**Data records**.

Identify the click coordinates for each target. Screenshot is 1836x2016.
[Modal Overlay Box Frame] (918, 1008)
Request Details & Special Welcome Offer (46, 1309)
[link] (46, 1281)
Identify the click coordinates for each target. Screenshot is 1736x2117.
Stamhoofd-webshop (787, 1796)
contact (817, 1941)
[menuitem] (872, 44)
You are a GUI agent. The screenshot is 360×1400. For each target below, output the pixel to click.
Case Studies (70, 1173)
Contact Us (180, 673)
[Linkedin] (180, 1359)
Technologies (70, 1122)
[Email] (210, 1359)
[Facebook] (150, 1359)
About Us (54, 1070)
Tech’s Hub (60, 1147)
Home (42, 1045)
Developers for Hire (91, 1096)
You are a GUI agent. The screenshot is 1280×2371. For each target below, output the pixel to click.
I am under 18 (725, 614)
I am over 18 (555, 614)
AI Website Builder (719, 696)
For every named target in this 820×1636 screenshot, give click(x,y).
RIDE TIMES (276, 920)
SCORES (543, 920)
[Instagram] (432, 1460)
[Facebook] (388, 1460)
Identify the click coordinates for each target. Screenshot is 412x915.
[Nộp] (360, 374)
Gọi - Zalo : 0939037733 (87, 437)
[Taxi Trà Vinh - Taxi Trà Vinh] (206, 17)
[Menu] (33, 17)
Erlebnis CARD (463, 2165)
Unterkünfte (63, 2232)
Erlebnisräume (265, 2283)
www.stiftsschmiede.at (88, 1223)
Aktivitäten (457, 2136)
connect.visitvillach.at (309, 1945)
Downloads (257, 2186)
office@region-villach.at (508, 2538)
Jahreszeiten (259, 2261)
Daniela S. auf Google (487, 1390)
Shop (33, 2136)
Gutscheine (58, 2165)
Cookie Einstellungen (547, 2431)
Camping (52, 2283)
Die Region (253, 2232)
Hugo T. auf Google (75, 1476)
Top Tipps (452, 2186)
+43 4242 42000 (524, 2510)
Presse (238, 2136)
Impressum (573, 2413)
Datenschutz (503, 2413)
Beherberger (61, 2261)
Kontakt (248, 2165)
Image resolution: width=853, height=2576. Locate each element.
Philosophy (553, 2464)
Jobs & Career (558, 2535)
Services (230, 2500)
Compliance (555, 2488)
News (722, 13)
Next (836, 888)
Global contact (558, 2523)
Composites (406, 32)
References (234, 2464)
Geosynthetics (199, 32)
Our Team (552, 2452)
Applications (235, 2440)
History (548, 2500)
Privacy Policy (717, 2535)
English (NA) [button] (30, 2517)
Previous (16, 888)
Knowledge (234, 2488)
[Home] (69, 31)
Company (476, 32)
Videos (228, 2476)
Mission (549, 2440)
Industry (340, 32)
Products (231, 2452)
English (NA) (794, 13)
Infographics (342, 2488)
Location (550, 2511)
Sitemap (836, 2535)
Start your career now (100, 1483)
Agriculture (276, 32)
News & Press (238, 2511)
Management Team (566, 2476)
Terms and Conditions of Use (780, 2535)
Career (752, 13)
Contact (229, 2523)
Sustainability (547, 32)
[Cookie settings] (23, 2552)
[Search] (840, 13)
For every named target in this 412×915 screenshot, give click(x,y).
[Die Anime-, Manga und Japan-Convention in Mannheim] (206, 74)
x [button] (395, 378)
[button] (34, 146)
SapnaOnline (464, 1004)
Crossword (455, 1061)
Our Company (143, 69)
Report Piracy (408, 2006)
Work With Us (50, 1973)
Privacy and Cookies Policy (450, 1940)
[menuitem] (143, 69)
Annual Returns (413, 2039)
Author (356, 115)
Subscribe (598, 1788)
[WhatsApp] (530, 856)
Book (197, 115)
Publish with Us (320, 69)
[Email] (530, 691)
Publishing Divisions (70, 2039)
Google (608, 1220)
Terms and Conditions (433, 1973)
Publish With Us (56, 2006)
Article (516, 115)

**Required action**. Write out every entry above, word for word.

**Task answer**.
Identify the click coordinates for each target. Screenshot is 1836x2016.
[Modal Overlay Box Frame] (918, 1008)
Request Details & Special Welcome Offer (46, 1309)
[link] (46, 1281)
Identify the click coordinates for each target. Screenshot is 1736x2117.
Stamhoofd-webshop (787, 1796)
contact (817, 1941)
[menuitem] (872, 44)
You are a GUI agent. The screenshot is 360×1400. For each target below, output the pixel to click.
Case Studies (70, 1173)
Contact Us (180, 673)
[Linkedin] (180, 1359)
Technologies (70, 1122)
[Email] (210, 1359)
[Facebook] (150, 1359)
About Us (54, 1070)
Tech’s Hub (60, 1147)
Home (42, 1045)
Developers for Hire (91, 1096)
You are a GUI agent. The screenshot is 1280×2371. For each target below, output the pixel to click.
I am under 18 (725, 614)
I am over 18 (555, 614)
AI Website Builder (719, 696)
For every named target in this 820×1636 screenshot, give click(x,y).
RIDE TIMES (276, 920)
SCORES (543, 920)
[Instagram] (432, 1460)
[Facebook] (388, 1460)
Identify the click coordinates for each target. Screenshot is 412x915.
[Nộp] (360, 374)
Gọi - Zalo : 0939037733 (87, 437)
[Taxi Trà Vinh - Taxi Trà Vinh] (206, 17)
[Menu] (33, 17)
Erlebnis CARD (463, 2165)
Unterkünfte (63, 2232)
Erlebnisräume (265, 2283)
www.stiftsschmiede.at (88, 1223)
Aktivitäten (457, 2136)
connect.visitvillach.at (309, 1945)
Downloads (257, 2186)
office@region-villach.at (508, 2538)
Jahreszeiten (259, 2261)
Daniela S. auf Google (487, 1390)
Shop (33, 2136)
Gutscheine (58, 2165)
Cookie Einstellungen (547, 2431)
Camping (52, 2283)
Die Region (253, 2232)
Hugo T. auf Google (75, 1476)
Top Tipps (452, 2186)
+43 4242 42000 (524, 2510)
Presse (238, 2136)
Impressum (573, 2413)
Datenschutz (503, 2413)
Beherberger (61, 2261)
Kontakt (248, 2165)
Image resolution: width=853, height=2576. Locate each element.
Philosophy (553, 2464)
Jobs & Career (558, 2535)
Services (230, 2500)
Compliance (555, 2488)
News (722, 13)
Next (836, 888)
Global contact (558, 2523)
Composites (406, 32)
References (234, 2464)
Geosynthetics (199, 32)
Our Team (552, 2452)
Applications (235, 2440)
History (548, 2500)
Privacy Policy (717, 2535)
English (NA) [button] (30, 2517)
Previous (16, 888)
Knowledge (234, 2488)
[Home] (69, 31)
Company (476, 32)
Videos (228, 2476)
Mission (549, 2440)
Industry (340, 32)
Products (231, 2452)
English (NA) (794, 13)
Infographics (342, 2488)
Location (550, 2511)
Sitemap (836, 2535)
Start your career now (100, 1483)
Agriculture (276, 32)
News & Press (238, 2511)
Management Team (566, 2476)
Terms and Conditions of Use (780, 2535)
Career (752, 13)
Contact (229, 2523)
Sustainability (547, 32)
[Cookie settings] (23, 2552)
[Search] (840, 13)
For every named target in this 412×915 screenshot, give click(x,y).
[Die Anime-, Manga und Japan-Convention in Mannheim] (206, 74)
x [button] (395, 378)
[button] (34, 146)
SapnaOnline (464, 1004)
Crossword (455, 1061)
Our Company (143, 69)
Report Piracy (408, 2006)
Work With Us (50, 1973)
Privacy and Cookies Policy (450, 1940)
[menuitem] (143, 69)
Annual Returns (413, 2039)
Author (356, 115)
Subscribe (598, 1788)
[WhatsApp] (530, 856)
Book (197, 115)
Publish with Us (320, 69)
[Email] (530, 691)
Publishing Divisions (70, 2039)
Google (608, 1220)
Terms and Conditions (433, 1973)
Publish With Us (56, 2006)
Article (516, 115)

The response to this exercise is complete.